Wie hat diese ungewöhnliche Frau gelebt? Wie fand Agnes Martin, die oft als ebenso spröde wie anziehend beschrieben wurde und in hohem Maße auf Autonomie bedacht war, ihren Weg als Malerin? Weshalb verließ sie New York und ihre Freunde (Künstler wie Jasper Johns, Ellsworth Kelly und Ad Reinhardt) schon in jungen Jahren und verzichtete trotz erster Malerfolge jahrelang auf jegliche Kunsttätigkeit? Stattdessen zog sie mit einem Pick-up Truck kreuz und quer durch die USA, bis sie schließlich ihr Zuhause fand: In der Wüste von New Mexiko erbaute sie sich ein Adobe-Haus, in einer Umgebung, die flirrend, leer, magisch und leuchtend ihr zur Inspiration verhalf, Bilder von äußerster Reduktion, Minimalität und Transzendenz zu entwickeln: Flächen, hinter denen sie - die auf Ego-Losigkeit bedachte Buddhistin - verschwinden konnte.

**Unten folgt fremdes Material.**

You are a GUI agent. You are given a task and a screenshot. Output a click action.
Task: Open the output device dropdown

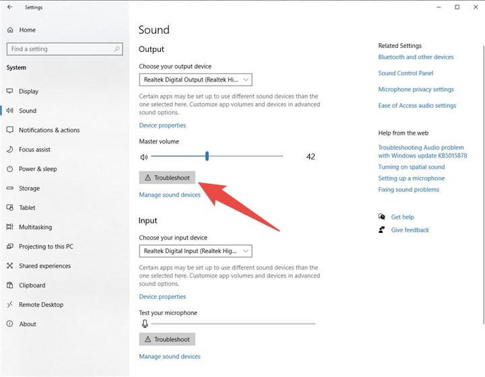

Nancy Princenthal gelingt es dank neu erschlossener Quellen erstmals, Werk und Person zu verschränken, sodass sich beides gegenseitig erhellt. Sie lässt Zeitgenossen und Wegbegleiter von Agnes Martin zu Wort kommen und betrachtet eingehend ihre Lebensorte als Kind, Studentin und Künstlerin.
Rezensionsnotiz zu
Süddeutsche Zeitung, 11.04.2017
Dass die amerikanische Malerin Agnes Martin aus ihrer Person zeitlebens ein Geheimnis machte, spürt Rezensentin Catrin Lorch insbesondere in den ersten Kapiteln dieser von Nancy Princenthal vorgelegten Biografie. Behutsam und respektvoll erzählt die Autorin zunächst von Ausbildung, künstlerischen Begegnungen, Umzügen und Reisen, stellt die Gemälde vor und verschweigt die Brüche in Martins Leben, informiert der Kritikerin. Bald aber nimmt das Buch an Fahrt auf, versichert Lorch: Sie liest nicht nur, wie die rastlose Künstlerin im Jahre 1967 plötzlich New York verlässt und in der Nähe von Santa Fe in der Einöde eigenhändig ein Haus baut, sondern erfährt auch, wie häufig Martin auf Grund ihrer Schizophrenie in die Psychiatrie eingewiesen wurde. Gebannt folgt die Rezensentin Princenthals ebenso exakten wie "drastischen" Schilderungen von Martins Halluzinationen, den Zuständen in den Kliniken, zeitgenössischen Behandlungsmethoden oder den Wahnvorstellungen anderer berühmter Künstlerinnen und staunt, wie die Autorin das Erzählte mit Zitaten aus Sylvia Plaths "Glasglocke" verknüpft.